Justin rigola en ignorant le quolibet de Rudolf qui nous recommanda d'utiliser des capotes alors que nous passions la porte, assez fort pour se faire entendre. Je crois que Justin s'empourpra devant le commentaire.
Et moi j'avais envie de lui croquer les joues.
Il était tendu pendant le trajet qui mena en ville. Peut-être que je m'étais trompé en croyant qu'il avait envie de sortir ce soir. Ou peut-être que sortir avec moi en ville ne lui convenait plus, finalement. Peut-être qu'il allait me ranger dans sa Friends-zone sans espoir d'en sortir.
Merde...
— Tu n'as pas l'air à l'aise, Justin. Si tu ne veux pas faire ça, ou si tu regrettes d'avoir accepté ce rendez-vous, nous pouvons rent...
— Non ! c'est super, vraiment, c'est que je suis surpris, voilà.
— Toi, surpris ?
— Oui, je ne sais pas vraiment ce que tu attends de moi. Ou si tu sais toi-même ce que tu cherches avec cette façon de faire.
Je le regardai en souriant. Parce que, du coup, j'avais envie de sourire à nouveau. Je voulais devenir Nico Barjac, celui qui ne se connaissait toujours pas lui-même avec lui à mes côtés, tant qu'à faire.
— Je sais ce que je veux, Justin, même si j'ai encore pas mal de chemin à faire pour arriver où je dois. Mais justement, je ne veux plus le faire tout seul. Je suis fatigué de nier qu'avec toi tout est meilleur, alors peut-être que le chemin qu'il me reste à parcourir sera plus facile si tu me tiens la main et si moi je tiens la tienne ?
— C'est que je ne comprends pas bien ton histoire de rendez-vous. Je veux dire, toi et moi nous connaissons déjà assez pour savoir ce que nous voulons, non ?
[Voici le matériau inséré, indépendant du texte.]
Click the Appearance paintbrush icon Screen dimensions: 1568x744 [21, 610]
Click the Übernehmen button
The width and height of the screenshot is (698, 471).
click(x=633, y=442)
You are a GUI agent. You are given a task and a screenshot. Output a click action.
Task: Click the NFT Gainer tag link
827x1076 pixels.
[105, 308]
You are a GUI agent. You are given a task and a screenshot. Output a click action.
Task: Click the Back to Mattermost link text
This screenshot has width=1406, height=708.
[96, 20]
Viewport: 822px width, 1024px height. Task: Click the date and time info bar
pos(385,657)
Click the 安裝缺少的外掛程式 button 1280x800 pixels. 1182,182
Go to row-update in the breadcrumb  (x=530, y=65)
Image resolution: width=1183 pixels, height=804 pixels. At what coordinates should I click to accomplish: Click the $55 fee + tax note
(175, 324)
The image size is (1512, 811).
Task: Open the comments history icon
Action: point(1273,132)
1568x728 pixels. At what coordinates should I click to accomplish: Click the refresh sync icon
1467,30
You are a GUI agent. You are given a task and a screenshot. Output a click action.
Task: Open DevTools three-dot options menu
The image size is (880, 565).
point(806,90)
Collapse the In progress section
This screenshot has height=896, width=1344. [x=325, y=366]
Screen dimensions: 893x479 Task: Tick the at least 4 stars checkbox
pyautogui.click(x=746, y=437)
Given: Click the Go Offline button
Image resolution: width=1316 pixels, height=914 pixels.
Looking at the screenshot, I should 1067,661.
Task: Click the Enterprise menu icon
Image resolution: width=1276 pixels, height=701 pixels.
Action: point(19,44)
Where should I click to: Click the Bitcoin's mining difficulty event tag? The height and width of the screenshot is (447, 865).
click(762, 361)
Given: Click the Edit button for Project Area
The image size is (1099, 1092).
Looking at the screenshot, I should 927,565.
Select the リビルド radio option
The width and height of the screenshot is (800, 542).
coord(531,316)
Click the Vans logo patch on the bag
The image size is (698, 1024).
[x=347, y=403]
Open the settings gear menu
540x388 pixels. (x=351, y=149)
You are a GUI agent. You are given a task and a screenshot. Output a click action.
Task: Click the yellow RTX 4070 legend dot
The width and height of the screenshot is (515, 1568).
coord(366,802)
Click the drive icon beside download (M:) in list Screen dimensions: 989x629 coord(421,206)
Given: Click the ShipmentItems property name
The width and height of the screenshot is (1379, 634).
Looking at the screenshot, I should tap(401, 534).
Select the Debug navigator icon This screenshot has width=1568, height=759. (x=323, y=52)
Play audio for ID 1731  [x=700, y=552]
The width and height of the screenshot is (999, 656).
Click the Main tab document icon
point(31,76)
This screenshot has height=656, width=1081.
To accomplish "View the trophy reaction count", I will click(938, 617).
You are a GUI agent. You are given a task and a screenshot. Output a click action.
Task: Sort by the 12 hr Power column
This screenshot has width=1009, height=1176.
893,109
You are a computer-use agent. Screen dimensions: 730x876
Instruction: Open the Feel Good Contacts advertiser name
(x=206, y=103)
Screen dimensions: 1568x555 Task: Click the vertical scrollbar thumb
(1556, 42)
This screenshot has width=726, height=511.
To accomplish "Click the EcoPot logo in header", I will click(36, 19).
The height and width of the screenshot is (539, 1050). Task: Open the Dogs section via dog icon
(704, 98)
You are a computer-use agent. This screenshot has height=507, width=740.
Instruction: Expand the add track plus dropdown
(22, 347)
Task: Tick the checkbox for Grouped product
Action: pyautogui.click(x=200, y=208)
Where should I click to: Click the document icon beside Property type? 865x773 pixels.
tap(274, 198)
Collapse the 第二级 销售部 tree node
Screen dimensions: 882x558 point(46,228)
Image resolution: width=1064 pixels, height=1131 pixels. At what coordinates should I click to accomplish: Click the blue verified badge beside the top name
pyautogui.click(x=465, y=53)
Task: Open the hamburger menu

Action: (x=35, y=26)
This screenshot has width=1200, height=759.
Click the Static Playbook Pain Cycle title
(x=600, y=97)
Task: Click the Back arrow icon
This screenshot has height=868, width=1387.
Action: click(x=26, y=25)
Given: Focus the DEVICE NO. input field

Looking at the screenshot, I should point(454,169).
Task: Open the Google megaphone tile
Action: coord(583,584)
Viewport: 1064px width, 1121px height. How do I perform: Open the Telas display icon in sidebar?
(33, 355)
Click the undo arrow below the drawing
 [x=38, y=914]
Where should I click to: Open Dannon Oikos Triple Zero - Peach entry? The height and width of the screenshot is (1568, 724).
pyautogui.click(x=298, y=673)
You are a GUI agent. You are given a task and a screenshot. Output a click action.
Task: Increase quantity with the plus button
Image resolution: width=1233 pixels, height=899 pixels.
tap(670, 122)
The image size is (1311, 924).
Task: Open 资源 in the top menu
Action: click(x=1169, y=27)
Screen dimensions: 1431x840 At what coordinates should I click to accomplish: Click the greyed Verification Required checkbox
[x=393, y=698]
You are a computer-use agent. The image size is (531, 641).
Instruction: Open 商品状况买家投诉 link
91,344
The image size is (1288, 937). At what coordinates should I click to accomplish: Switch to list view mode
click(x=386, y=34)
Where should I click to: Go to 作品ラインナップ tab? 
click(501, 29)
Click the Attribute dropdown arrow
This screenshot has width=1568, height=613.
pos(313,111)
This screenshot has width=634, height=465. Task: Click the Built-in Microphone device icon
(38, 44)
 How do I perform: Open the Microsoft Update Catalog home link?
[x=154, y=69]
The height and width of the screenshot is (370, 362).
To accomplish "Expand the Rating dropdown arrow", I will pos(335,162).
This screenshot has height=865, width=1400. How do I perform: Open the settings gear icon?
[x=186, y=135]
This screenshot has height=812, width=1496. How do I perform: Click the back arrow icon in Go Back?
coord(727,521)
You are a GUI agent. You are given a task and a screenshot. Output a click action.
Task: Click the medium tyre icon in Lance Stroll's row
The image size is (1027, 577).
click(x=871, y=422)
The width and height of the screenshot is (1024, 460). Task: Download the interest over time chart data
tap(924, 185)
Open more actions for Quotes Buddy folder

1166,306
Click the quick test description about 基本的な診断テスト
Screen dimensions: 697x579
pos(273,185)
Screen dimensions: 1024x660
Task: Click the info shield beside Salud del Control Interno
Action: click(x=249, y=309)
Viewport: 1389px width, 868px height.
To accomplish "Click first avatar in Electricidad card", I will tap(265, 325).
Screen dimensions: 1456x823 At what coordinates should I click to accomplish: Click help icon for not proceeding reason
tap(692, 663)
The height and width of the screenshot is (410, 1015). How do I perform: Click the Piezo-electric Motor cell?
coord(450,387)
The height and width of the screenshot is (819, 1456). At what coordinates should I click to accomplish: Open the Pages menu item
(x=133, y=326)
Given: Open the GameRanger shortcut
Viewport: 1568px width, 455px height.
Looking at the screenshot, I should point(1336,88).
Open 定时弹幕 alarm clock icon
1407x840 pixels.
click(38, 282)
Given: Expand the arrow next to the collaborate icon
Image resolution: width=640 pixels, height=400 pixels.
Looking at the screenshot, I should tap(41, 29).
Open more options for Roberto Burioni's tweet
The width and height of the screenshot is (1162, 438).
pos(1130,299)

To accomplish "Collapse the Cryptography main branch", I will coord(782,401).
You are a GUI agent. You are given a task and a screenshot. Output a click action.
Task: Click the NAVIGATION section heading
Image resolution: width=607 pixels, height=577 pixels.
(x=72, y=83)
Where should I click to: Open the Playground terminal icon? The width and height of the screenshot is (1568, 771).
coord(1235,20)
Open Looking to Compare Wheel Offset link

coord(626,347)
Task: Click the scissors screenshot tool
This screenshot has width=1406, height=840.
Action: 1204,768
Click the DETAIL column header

Il me suivit jusqu'au restaurant de sushis. Il m'avait dit une fois qu'il aimait la cuisine japonaise et spécialement ce type de menu quand c'était frais et bien préparé.
— Peut-être, mais je veux faire les choses bien cette fois-ci. Il y a quelques mois, tu as rencontré un mec imbu de lui-même, qui semblait toujours sûr de lui, un peu con sur les bords et dans le placard.
Moi, dans toute ma splendeur.
Je ne sais pas ce que j'espérais qu'il me dise, mais sa façon de sourire, et de tendre la main pour entrelacer ses doigts aux miens me parut la meilleure des réponses.